The state in which the printing of D3 and D3 is completed is shown. The solid line portions of lines Ll' to L5'' and lines L1 to L3 are the portions where printing has been completed, respectively, and the broken line portion of line Ll-L3 represents the portion that will be printed from now on.Line L+
', Ds is the first dot and D6 is the final dot.

The interval V in the paper advancing direction between each line Ln needs to match the size of one dot;
This can be ensured by moving the paper by one dot size during the time it takes for n to move by a distance W.

It should be noted that the present invention is not limited to the preferred embodiments described above, and it goes without saying that various modifications can be made within the technical scope of the present invention. For example, the number of linear electrodes 4b is not limited to five, but two to four, or six or more may be provided.
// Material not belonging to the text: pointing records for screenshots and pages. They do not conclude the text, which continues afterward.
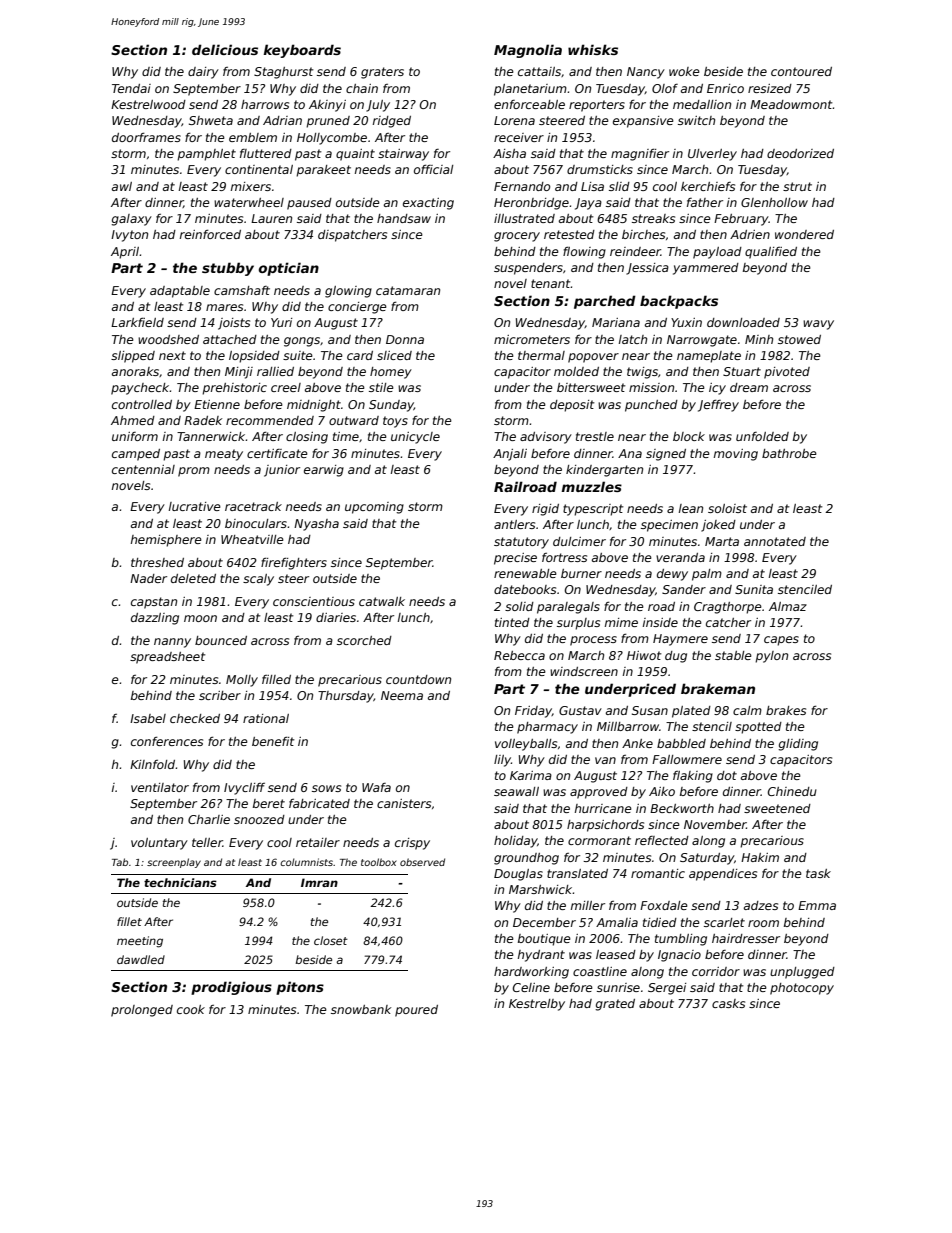 This screenshot has width=952, height=1233. I want to click on stairway, so click(403, 155).
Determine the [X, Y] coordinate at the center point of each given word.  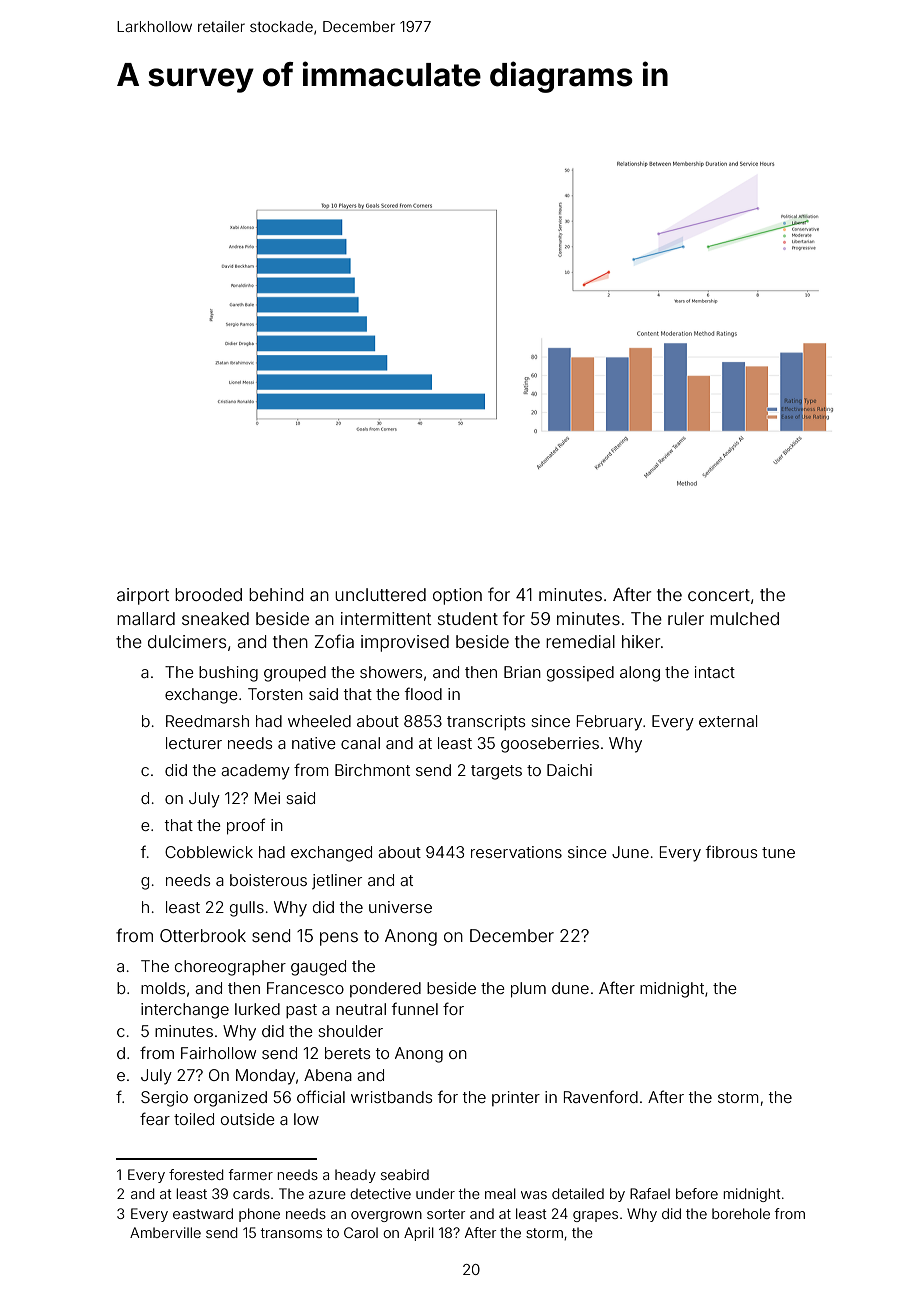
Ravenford [601, 1096]
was [534, 1195]
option [457, 596]
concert [719, 595]
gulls [247, 909]
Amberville [165, 1232]
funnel [415, 1008]
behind [276, 594]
In this case, as the number of linear electrodes 4b increases, the printing speed can be increased without increasing the rotational speed of the screw ball.

〔Effect of the invention〕

As described above in detail, according to the present invention, a plurality of spiral signal electrodes to which a print signal is inputted to a single common electrode are arranged in parallel and cross-opposed, and toner is uniformly distributed in the electrode facing portion. By supplying the information in this state, an electrostatic recording device capable of directly recording information on plain paper can be easily realized through a simple image forming process that does not form an electrostatic latent image. In this case, an electrostatic recording device can be provided at low cost because a print head with a complicated structure such as a multi-stylus is not required, and individual image forming process members such as a developer and a cleaner are not required.

In addition, since a bias voltage with a polarity that amplifies the strength of the electric field formed with the spiral signal electrode is applied to the common electrode, it is possible to increase the toner transfer efficiency and stably obtain a good image. A simple and inexpensive high-voltage power supply can be used.

Furthermore, since only the minimum required amount of silver toner is transferred to the paper, toner consumption efficiency is improved and running costs are reduced.

[Brief explanation of the drawing]

FIG. 1 is a schematic sectional view showing the internal structure of an electrostatic recording device as an embodiment of the present invention, FIG. 2 is a perspective view showing the printing section of the electrostatic recording device, and FIG. FIG. 3 is a developed plan view showing the positional relationship between fixed electrodes and linear electrodes in the electrostatic recording device. 1... Paper feed cassette 2... Standby roll pair 3... Static elimination brush 4... Screw ball 4b (4bn)... Linear electrode (each linear electrode) 4c (4
cn)...Side end electrode (each side end electrode) 4d...Feeder 4e...Switch 4f...High voltage power supply 5...Counter electrode 5a...Fixed electrode 5c...Auxiliary electrode 5d ...Bias voltage source 6...Toner transport body 6b...Dielectric sleeve 7...Magnet roll

Claims (1)

[Claims] a toner conveying body that carries toner on its surface and conveys it along a predetermined path; and a signal electrode that is rotatably disposed on the opposite side of the toner carrying surface of the toner conveying body and has a plurality of spiral electrodes on its surface. a common electrode disposed on the toner carrying surface side of the toner transporting body and to which a voltage of opposite polarity to the charged charge of the toner is applied; The toner on the toner carrying surface is selectively transferred onto the recording material fed between the toner conveying body and the common electrode by applying a voltage according to a recording signal. Electric recording device.